Politicians tend to be wealthy, and tend to advocate the special interests of the wealthy. This is true now. It was true in the mid 19th Century. However, politicians don't blatantly advertise their association with the economic interests of the upper classes. They would far prefer to speak of noble sounding idealistic reasons for casting their votes. This section therefore features politicians accusing the other side of using political means for economic gain. How much is truth, and how much is political smear tactics, must be left for the individual to judge. Still, the converse must also be remembered. When a politician speaks of noble reasons for voting for profitable measures that benefit himself and his friends, how much can his commitment to ideals be trusted? Does this page represent worthless and biased political smears, or are the more idealistic reasons on subsequent pages involving rights, laws, God and freedom to be more suspect?
Abe Lincoln's New Haven speech proposes that the wealth represented by slaves effects the moral judgement of the slave owners.
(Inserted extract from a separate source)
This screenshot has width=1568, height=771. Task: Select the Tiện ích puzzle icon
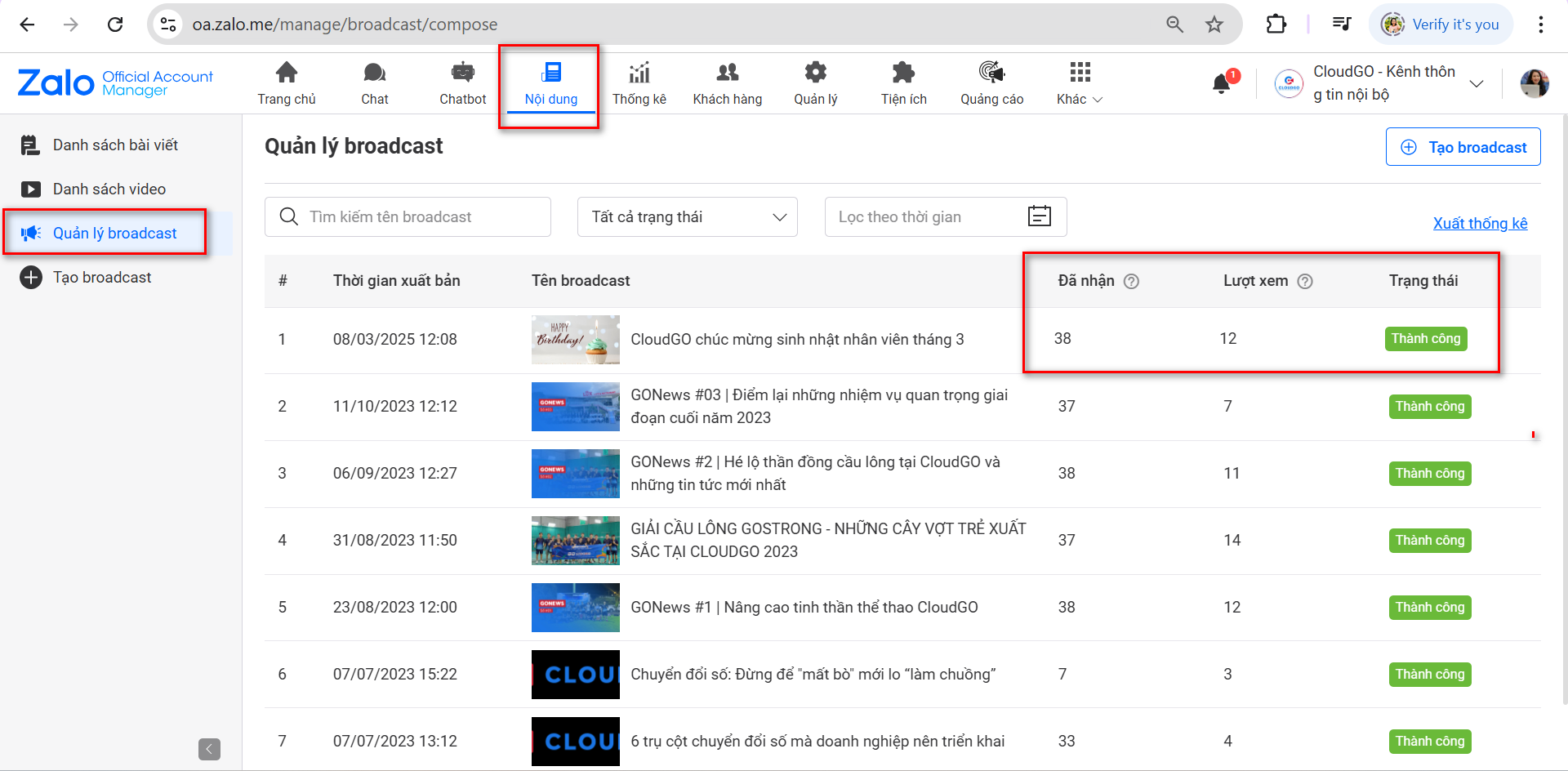click(x=903, y=72)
Look at the magnitude of this subject! One sixth of our population, in round numbers -- not quite one sixth, and yet more than a seventh, -- about one sixth of the whole population of the United States are slaves! The owners of these slaves consider them property. The effect upon the minds of the owners is that of property, and nothing else - it induces them to insist upon all that will favorably affect its value as property, to demand laws and institutions and a public policy that shall increase and secure its value, and make it durable, lasting and universal. The effect on the minds of the owners is to persuade them that there is no wrong in it. The slaveholder does not like to be considered a mean fellow, for holding that species of property, and hence he has to struggle within himself and sets about arguing himself into the belief that Slavery is right. The property influences his mind. The dissenting minister, who argued some theological point with one of the established church was always met by the reply, "I can't see it so." He opened the Bible, and pointed him to a passage, but the orthodox minister replied, "I can't see it so." Then he showed him a single word - - "Can you see that?" "Yes, I see it," was the reply. The dissenter laid a guinea over the word and asked, "Do you see it now?" [Great laughter.] So here. Whether the owners of this species of property do really see it as it is, it is not for me to say, but if they do, they see it as it is through 2,000,000,000 of dollars, and that is a pretty thick coating. [Laughter.] Certain it is, that they do not see it as we see it. Certain it is, that this two thousand million of dollars, invested in this species of property, all so concentrated that the mind can grasp it at once -- this immense pecuniary interest, has its influence upon their minds.
Robert Toombs succession address to the Georgia legislature suggests the north is using southern tax money to benefit northern industry. This paragraph speaks of but one of many issues Toombs covers, several of which are economic, several of which echo the complaint printed below. Tooms speech supports the claim that the south correctly saw and attempted to prevent the current day problems with Big Government.
Even the fishermen of Massachusetts and New England demand and receive from the public treasury about half a million of dollars per annum as a pure bounty on their business of catching codfish. The North, at the very first Congress, demanded and received bounties under the name of protection, for every trade, craft, and calling which they pursue, and there is not an artisan in brass, or iron, or wood, or weaver, or spinner in wool or cotton, or a calicomaker, or iron-master, or a coal-owner, in all of the Northern or Middle States, who has not received what he calls the protection of his government on his industry to the extent of from fifteen to two hundred per cent from the year 1791 to this day. They will not strike a blow, or stretch a muscle, without bounties from the government.
Soon to be Confederate Vice President Stephens takes exception to this, saying the issues Toombs raised are not sectional or controversial, are not proper cause for succession. His speech rebuts many of the economic issues that Toombs proposed as justifying secession.
The next evil that my friend complained of, was the Tariff. Well, let us look at that for a moment. About the time I commenced noticing public matters, this question was agitating the country almost as fearfully as the Slave question now is. In 1832, when I was in college, South Carolina was ready to nullify or secede from the Union on this account. And what have we seen? The tariff no longer distracts the public councils. Reason has triumphed. The present tariff was voted for by Massachusetts and South Carolina. The lion and the lamb lay down together - every man in the Senate and House from Massachusetts and South Carolina, I think, voted for it, as did my honorable friend himself. And if it be true, to use the figure of speech of my honorable friend, that every man in the North, that works in iron and brass and wood, has his muscle strengthened by the protection of the government, that stimulant was given by his vote, and I believe every other Southern man. So we ought not to complain of that.